=== TASK TO CARRY OUT ===
Write the records out once more, exactly as they appear below.

Collected data

○ ○ ○ ○ ○

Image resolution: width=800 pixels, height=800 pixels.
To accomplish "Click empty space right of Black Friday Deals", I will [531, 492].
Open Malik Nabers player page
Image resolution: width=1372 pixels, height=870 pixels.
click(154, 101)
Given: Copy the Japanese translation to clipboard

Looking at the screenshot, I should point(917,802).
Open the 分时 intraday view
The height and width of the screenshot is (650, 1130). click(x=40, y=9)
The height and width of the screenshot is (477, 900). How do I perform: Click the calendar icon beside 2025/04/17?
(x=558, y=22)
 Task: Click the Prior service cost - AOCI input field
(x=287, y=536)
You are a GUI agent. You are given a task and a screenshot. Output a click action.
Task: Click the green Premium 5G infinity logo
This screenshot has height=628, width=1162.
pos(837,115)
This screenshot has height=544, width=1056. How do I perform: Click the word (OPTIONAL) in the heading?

○ ○ ○ ○ ○

=== EXPECTED ANSWER ===
Image resolution: width=800 pixels, height=800 pixels.
To accomplish "Click empty space right of Black Friday Deals", I will [531, 492].
Open Malik Nabers player page
Image resolution: width=1372 pixels, height=870 pixels.
click(154, 101)
Given: Copy the Japanese translation to clipboard

Looking at the screenshot, I should point(917,802).
Open the 分时 intraday view
The height and width of the screenshot is (650, 1130). click(x=40, y=9)
The height and width of the screenshot is (477, 900). How do I perform: Click the calendar icon beside 2025/04/17?
(x=558, y=22)
 Task: Click the Prior service cost - AOCI input field
(x=287, y=536)
You are a GUI agent. You are given a task and a screenshot. Output a click action.
Task: Click the green Premium 5G infinity logo
This screenshot has height=628, width=1162.
pos(837,115)
This screenshot has height=544, width=1056. How do I perform: Click the word (OPTIONAL) in the heading?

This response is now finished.